Apart from the above, the millions of job losses, skyrocketing food prices, flagrant disobedience of court orders, one-sided fight against corruption, official tyranny, financial scandals of monumental proportions rocking key elements of the presidency, etc, are some of those factors that make Igbo leaders settle for the Atiku/Obi ticket.
It will also be wrong to ascribe Igbo support for Atiku to his choice of Peter Obi as his running mate. As earlier said, the Igbo have always supported tickets they think will be of benefit not only to them but also to the entire country even when these tickets had no Igbo man on them. The plethora of socio-economic and political crises bedeviling the nation under Buhari are too numerous for him or any other person or group to think that Ndigbo would just pass him off as good enough to go for the presidency a second time simply because he is Buhari.
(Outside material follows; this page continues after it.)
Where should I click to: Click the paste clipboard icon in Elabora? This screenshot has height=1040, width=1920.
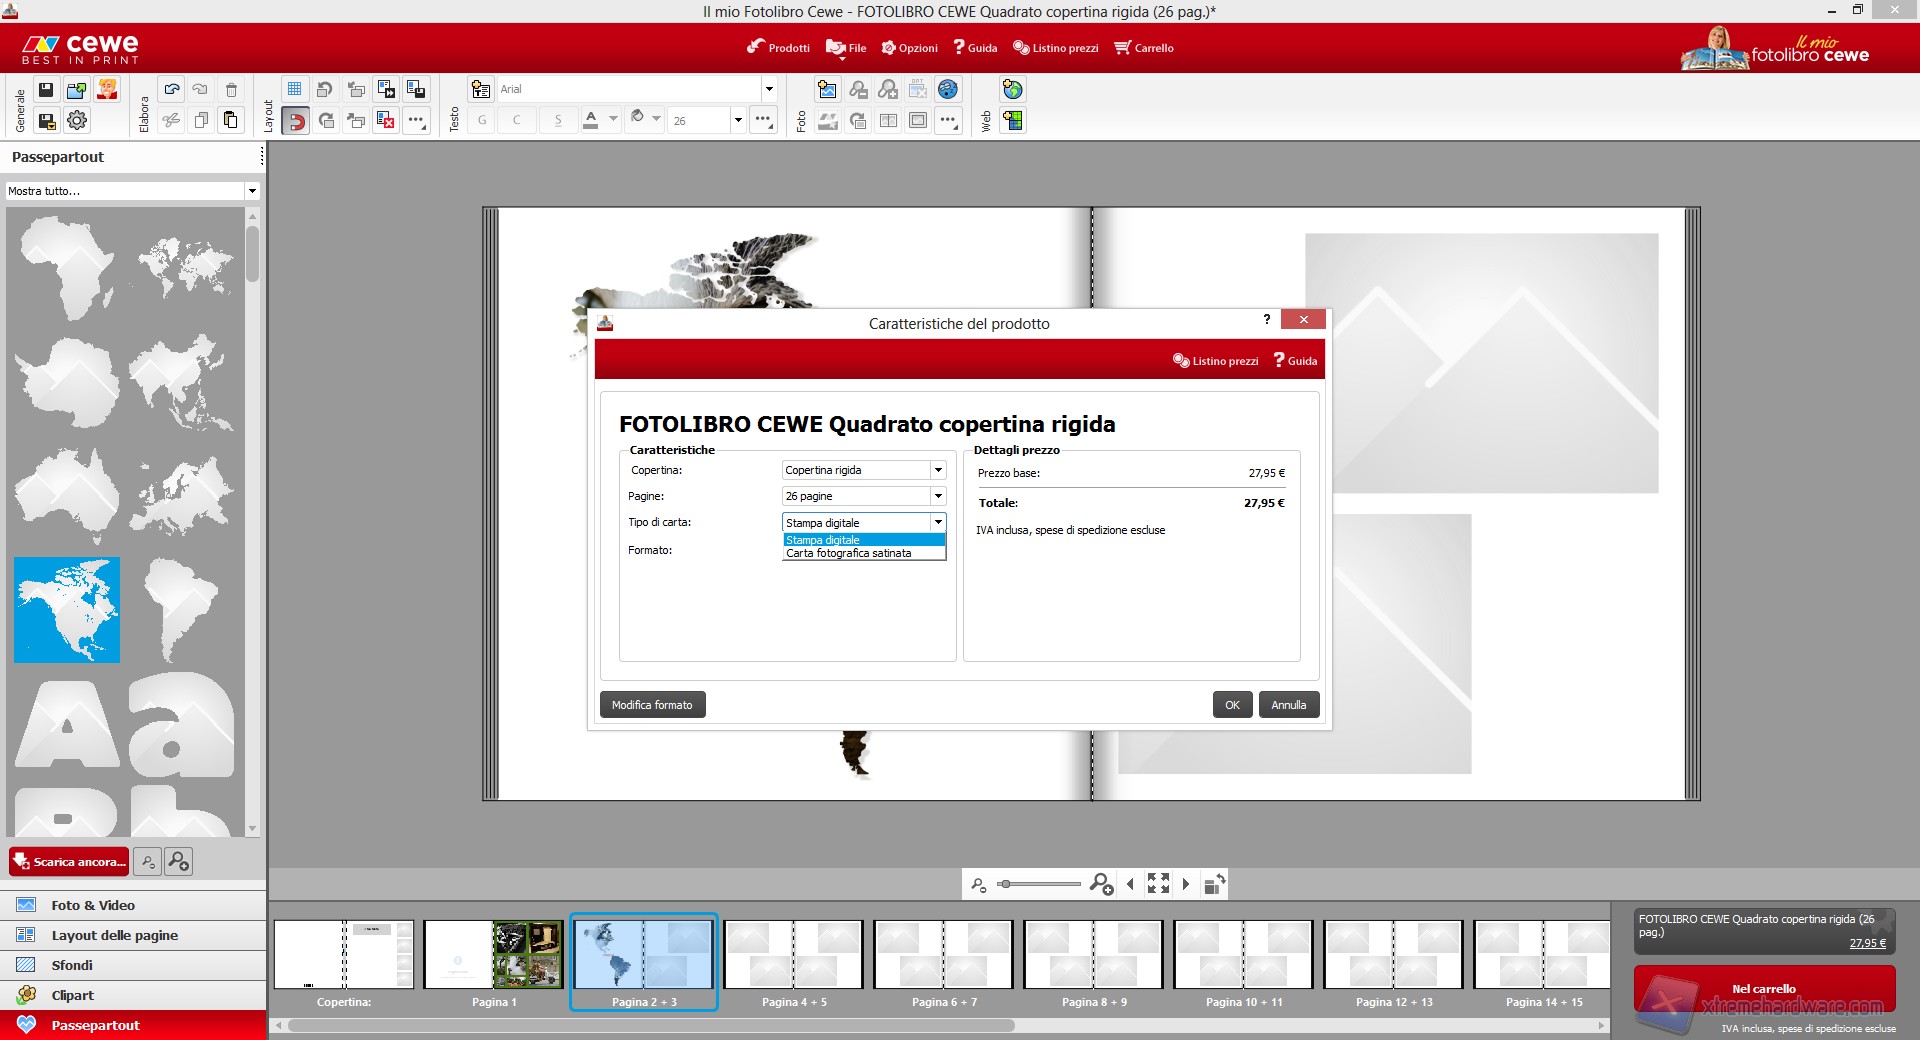click(231, 121)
As some of the most critical analysts in the country who have shown indisputable commitment to the country by living, settling down and investing enormously throughout the country, no one or region can claim to love the country more than the Igbos. When they refused to vote for Buhari at the 2015 elections, it was because they already envisaged he would throw the nation into the kind of situation it is in today, and not because of his tribe or religion. Today, even those who vilified the Igbo as usual for “putting all their eggs in one basket” are even the worst hit by the shambolic economic policies of the current administration.
The endoresemnet of the Atiku/Obi ticket is an endorsement for freedom, peace, prosperity and justice without which no nation can make progrees.
Ndigbo will rather support a ticket that will promote the interest of Nigerians than the one that has led us to become the poverty capital of the world so that even if Buhari wins Ndigbo have not lost a thing!